This project involves setting up an Azure Databricks environment, integrating it with Azure storage accounts, automating data processing workflows, and implementing CI/CD pipelines to ensure seamless integration and deployment of data and notebooks.
An Azure Resource Group was created to organize and manage all related resources.
Two storage accounts were created to store and manage the project data.
Within the projectstgaccount
, three containers were created, with the landing
container designated for storing raw data.
Three folders were created in the medallion structure to organize data systematically.
An Azure Databricks workspace was established to facilitate data processing and analysis.
A Databricks access connector was created and added to the Blob Storage Contributor role for the two storage accounts, ensuring secure data access.
Within the Azure Databricks workspace, a metastore was created and attached to the workspace. Subsequently, a development catalog was set up.
Storage credentials and external locations were configured to manage data access and storage.

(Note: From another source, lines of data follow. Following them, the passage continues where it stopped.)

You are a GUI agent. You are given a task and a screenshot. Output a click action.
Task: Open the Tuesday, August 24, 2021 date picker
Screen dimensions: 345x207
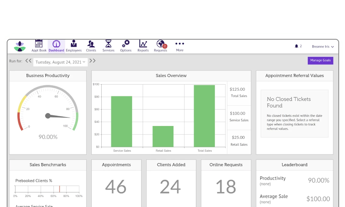pos(60,62)
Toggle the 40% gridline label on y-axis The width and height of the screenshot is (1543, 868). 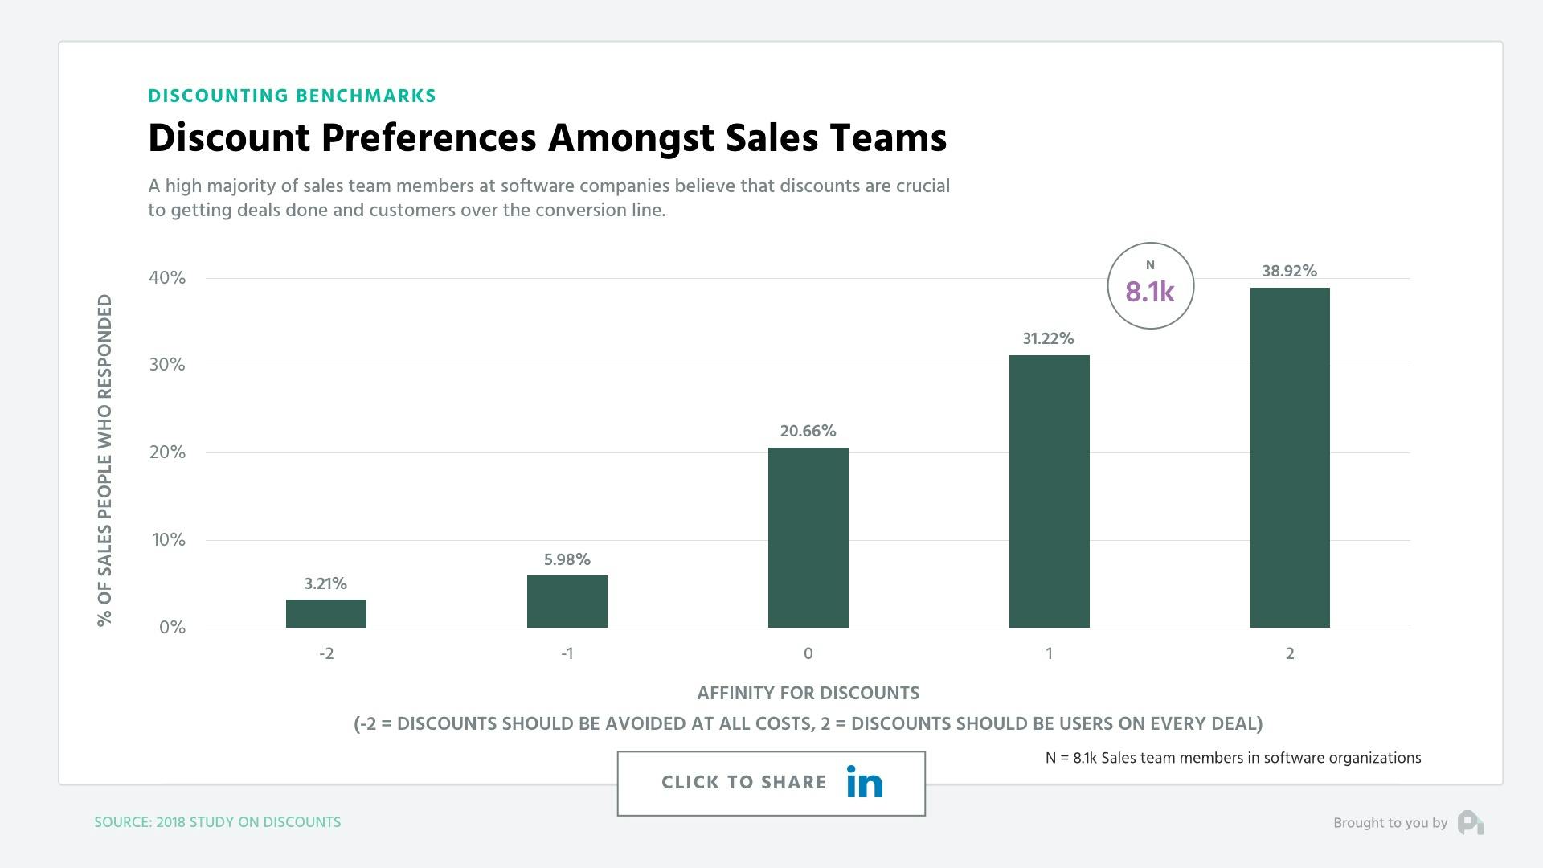[170, 277]
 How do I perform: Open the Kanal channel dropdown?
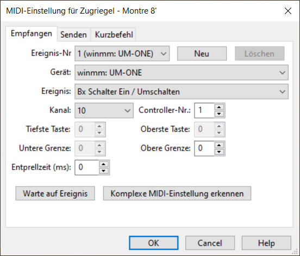coord(104,110)
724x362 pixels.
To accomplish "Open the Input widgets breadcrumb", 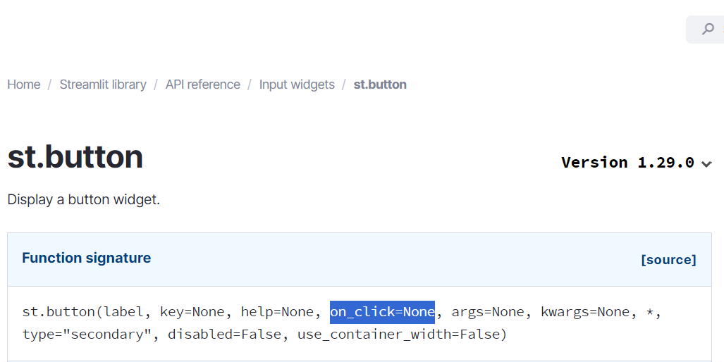I will point(297,85).
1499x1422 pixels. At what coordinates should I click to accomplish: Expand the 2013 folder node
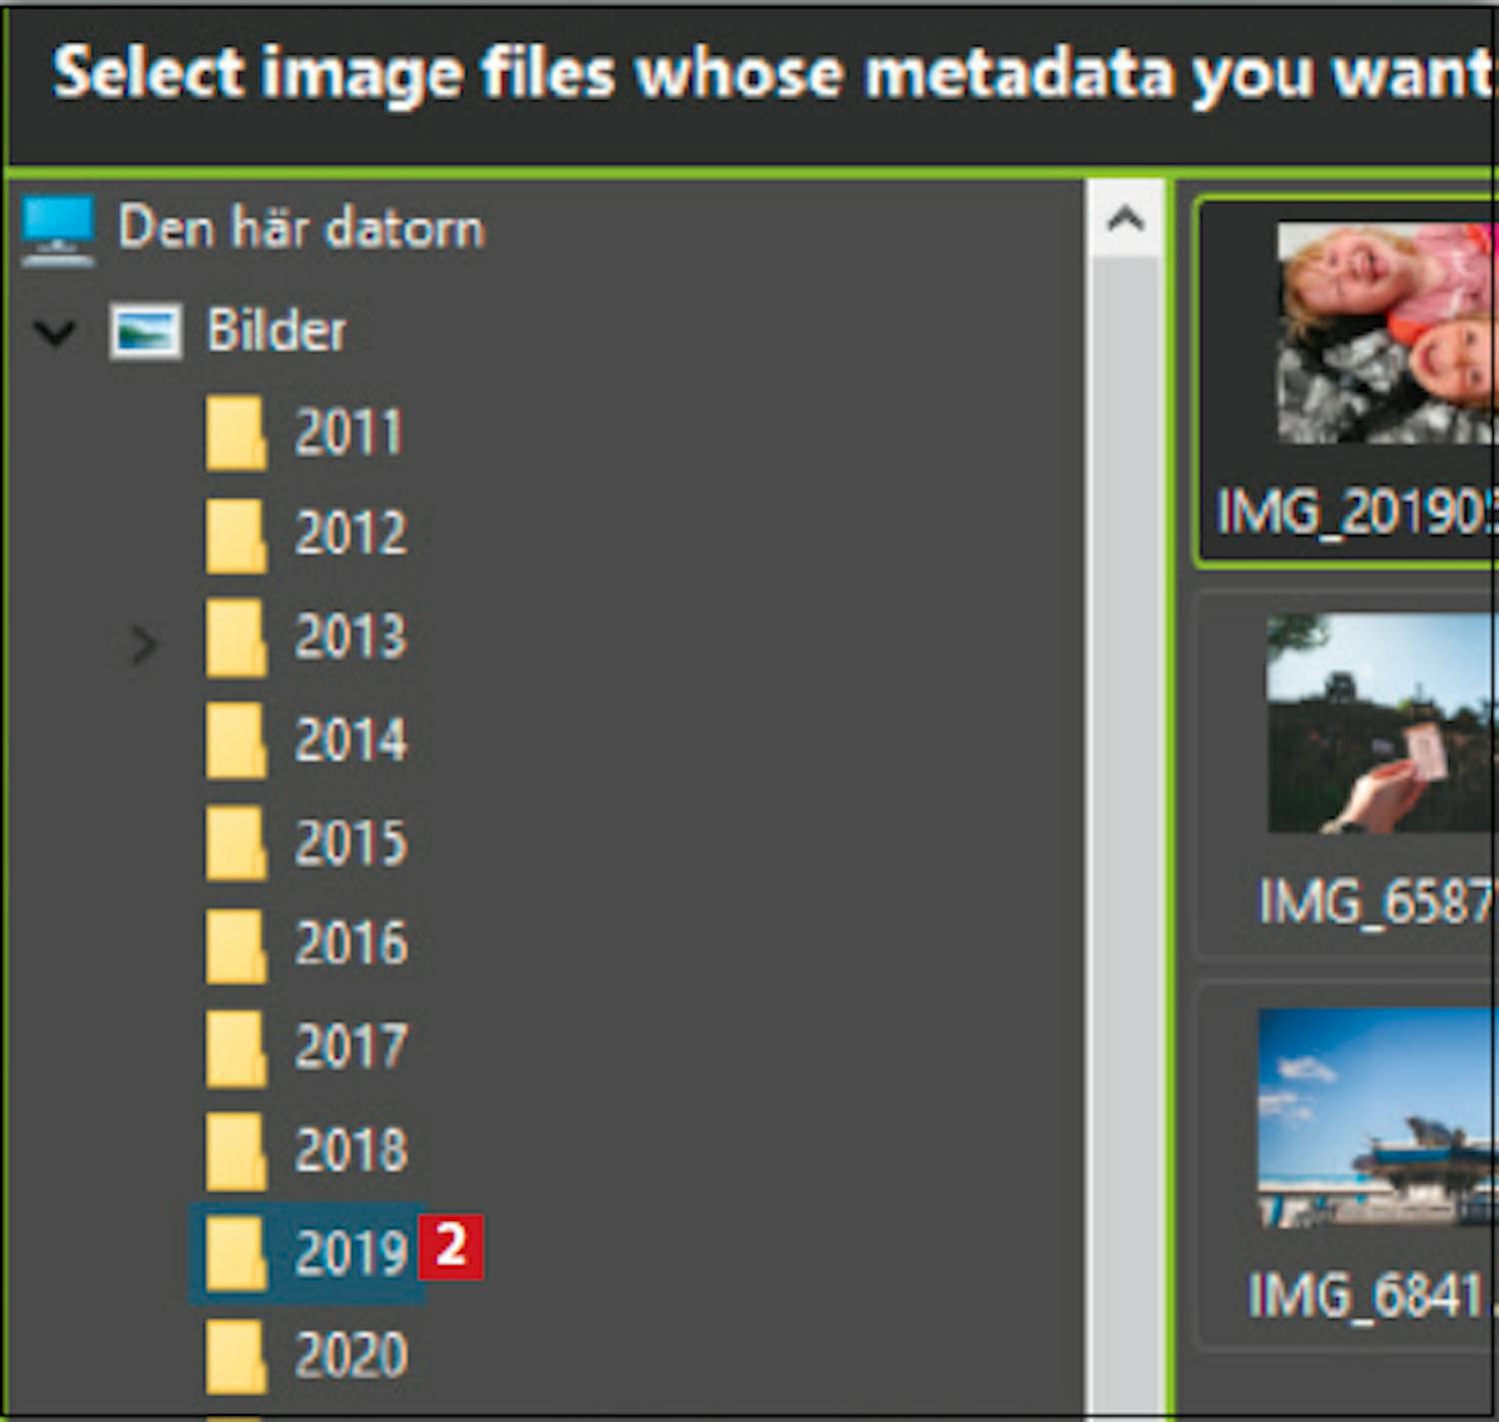point(144,645)
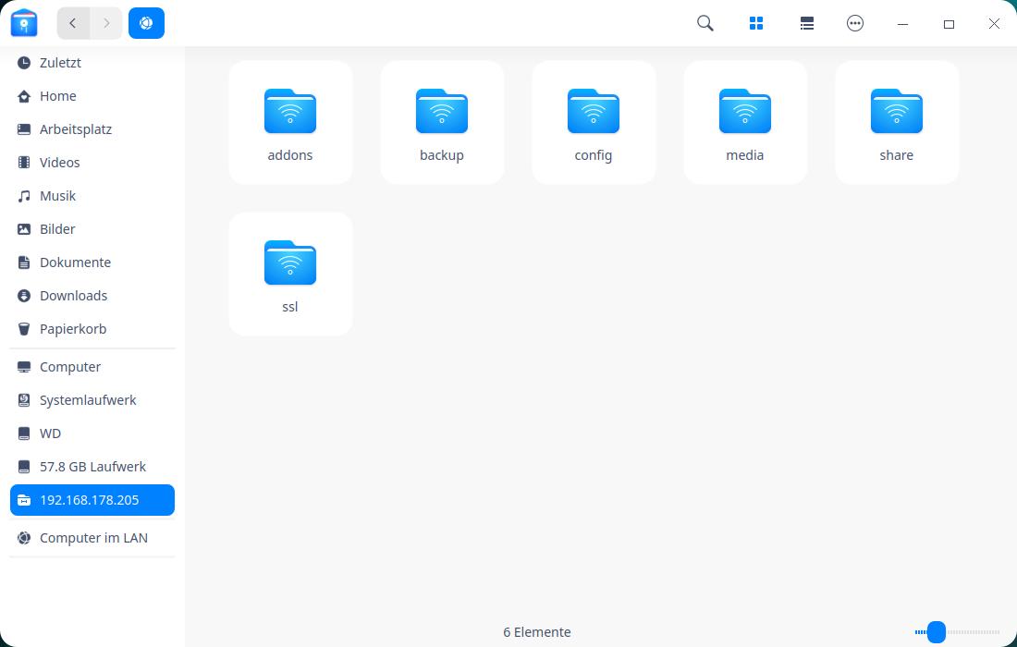Screen dimensions: 1017x647
Task: Open the WD drive entry
Action: [50, 433]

A Databricks cluster was created to execute data processing tasks.
All provided files were manually run to verify that paths and variable names were correctly defined.
All schemas are created in the dev catalog
Autoscaling was enabled, and workflows were created to automate the execution of data processing tasks.
Keys and parameters for dbutils
widgets were created to handle dynamic configurations.
Triggers were created to automate task execution. Multiple triggers were cloned to manage different data streams, such as raw roads and raw traffic. New files added to Azure Data Lake Storage (ADLS) initiate the triggers, ensuring incremental data processing and successful job completion.
Processed data was integrated with Power BI for comprehensive reporting and analysis.
A CI/CD pipeline was established to automate the deployment process. When there is a push to the main branch, all folders are copied to the live folder, requiring admin access for interaction. This setup ensures seamless integration and deployment of all notebooks to different environments, keeping the live folder updated with the latest data.
This project demonstrates the efficient setup and automation of an Azure Databricks environment. It includes secure data integration, automated workflows, and comprehensive reporting, enhanced by a robust CI/CD pipeline to ensure consistent and up-to-date data deployment across different environments. This approach facilitates seamless integration, deployment, and data accessibility while maintaining data integrity and security.
At the end of the project, the workspace appears as shown in the image. It includes the main branch with all the changes already pulled, all the files organized Notebooks folder. The setup ensures all project components are easily accessible and well-structured. A pipeline was created to facilitate the movement of data from the development catalog to the UAT catalog, requiring admin approval. The Azure DevOps interface illustrates the stages of deployment, ensuring a controlled and authorized transition of data between these environments.